It was quite revealing to read this a few days ago. Revealing because I do NOT typically expect God to come in as an element of surprise. I put Him in a box. A nice little God-box. I expect to find God in this box many times a day/week: through worship songs, reading the Word, praying, talking with friends, going to church, etc. And the awesome thing is that he DOES show up for me in this little God-box. But I believe he would show up even more if I threw away the box and expected him to just BE there. However. Wherever. Exactly as He wishes.

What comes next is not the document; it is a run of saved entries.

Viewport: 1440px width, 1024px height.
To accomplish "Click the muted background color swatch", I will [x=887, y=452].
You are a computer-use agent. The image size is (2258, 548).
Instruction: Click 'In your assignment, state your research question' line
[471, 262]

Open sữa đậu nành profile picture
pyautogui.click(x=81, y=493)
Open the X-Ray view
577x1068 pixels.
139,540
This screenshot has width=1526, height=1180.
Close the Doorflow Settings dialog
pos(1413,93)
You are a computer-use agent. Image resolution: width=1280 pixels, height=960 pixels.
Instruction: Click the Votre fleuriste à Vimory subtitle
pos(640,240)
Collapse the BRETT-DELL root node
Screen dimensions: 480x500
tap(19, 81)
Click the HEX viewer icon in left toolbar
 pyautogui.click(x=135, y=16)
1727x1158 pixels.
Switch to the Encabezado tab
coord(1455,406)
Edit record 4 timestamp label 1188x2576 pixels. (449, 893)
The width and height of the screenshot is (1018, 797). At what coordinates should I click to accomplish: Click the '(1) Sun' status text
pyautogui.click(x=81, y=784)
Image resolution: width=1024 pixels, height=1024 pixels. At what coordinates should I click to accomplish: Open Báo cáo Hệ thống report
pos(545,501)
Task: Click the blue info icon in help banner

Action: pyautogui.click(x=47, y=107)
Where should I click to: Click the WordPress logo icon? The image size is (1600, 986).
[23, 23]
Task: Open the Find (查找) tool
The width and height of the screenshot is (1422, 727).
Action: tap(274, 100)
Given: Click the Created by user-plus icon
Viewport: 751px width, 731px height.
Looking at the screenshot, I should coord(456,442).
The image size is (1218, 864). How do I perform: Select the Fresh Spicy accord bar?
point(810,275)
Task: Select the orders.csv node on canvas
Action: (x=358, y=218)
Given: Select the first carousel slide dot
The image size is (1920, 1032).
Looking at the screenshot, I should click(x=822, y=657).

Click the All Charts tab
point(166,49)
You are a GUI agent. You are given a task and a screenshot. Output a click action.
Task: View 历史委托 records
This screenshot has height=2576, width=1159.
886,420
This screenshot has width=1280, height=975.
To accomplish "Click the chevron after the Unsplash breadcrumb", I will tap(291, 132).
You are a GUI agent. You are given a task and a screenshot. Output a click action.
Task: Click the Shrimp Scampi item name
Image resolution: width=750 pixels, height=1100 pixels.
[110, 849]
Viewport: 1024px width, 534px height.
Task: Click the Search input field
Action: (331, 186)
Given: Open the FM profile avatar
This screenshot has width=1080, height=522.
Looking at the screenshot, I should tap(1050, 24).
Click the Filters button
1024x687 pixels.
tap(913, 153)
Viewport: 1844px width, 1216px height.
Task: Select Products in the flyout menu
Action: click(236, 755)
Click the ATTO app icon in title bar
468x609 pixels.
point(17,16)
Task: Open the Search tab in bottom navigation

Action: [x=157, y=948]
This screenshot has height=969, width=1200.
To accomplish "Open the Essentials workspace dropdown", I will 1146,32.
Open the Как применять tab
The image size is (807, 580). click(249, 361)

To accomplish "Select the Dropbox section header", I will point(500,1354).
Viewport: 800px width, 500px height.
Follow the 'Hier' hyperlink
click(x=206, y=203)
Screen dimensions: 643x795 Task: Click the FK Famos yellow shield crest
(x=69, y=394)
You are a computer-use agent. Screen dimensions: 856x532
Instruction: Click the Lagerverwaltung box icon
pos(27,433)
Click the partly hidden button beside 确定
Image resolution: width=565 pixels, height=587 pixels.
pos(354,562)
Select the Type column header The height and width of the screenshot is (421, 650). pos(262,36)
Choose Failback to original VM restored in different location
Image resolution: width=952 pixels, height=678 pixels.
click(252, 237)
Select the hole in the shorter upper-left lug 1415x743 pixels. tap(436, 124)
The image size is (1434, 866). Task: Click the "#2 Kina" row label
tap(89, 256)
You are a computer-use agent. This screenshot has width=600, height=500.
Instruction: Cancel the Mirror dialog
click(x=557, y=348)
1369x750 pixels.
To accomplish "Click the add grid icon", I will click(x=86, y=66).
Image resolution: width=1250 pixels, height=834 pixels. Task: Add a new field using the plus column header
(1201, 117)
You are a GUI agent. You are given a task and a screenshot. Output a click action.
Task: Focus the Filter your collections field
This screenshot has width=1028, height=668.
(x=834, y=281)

I do the same thing for myself. I live in nice little Betsy-boxes. A box for every role/occasion. The Betsy in these boxes lives in a certain way, with certain expectations...she expects to get used by God, but also, only in certain ways. I plan on God using the me in this box to do the things that I can see AT THIS TIME. In my box of the moment, I am surrounded by walls. I can't get out. I cannot be used for everything God has planned for me because my only options are what I can see and feel inside these six sides.

God can see around my box of the moment. He can see through my box. He can dump my box upside down and chuckle as I figure out how to stand in the mud (because that is what my box is currently sitting on!) God can throw my box away and rebuild me to be free.And box-less. For both Him and me!

Free, because you see, boxes typically come with labels and limitations. And my God didn't make me to be stuck under either of those things. And He certainly doesn't deserve to be limited by own labels of Him or what I think he can/should do.

I'm new to this idea of living outside the box. Or boxes. Up until a year ago, I felt safe in several of my boxes. There was one in particular that I had felt that I was created for, in this ONE way...and then found out that this box/role  may not exist anymore. I was surprised all right. In two very different ways. The first was horrible: what in the world would I do without this role? How would I live without that one box? Wasn't that my safe box? And then...the second surprise was glorious. Thanks to Oswald Chambers. It was God breaking in to tell me that he doesn't look at me and see me in ANY of my boxes. He simply sees. And whatever he sees, he can use. It's me who created the boxes. It is Him who wants to tear them down. Until all that is left to define me is one thing: daughter of a King. And for that lovely lady,  the possibilities are endless.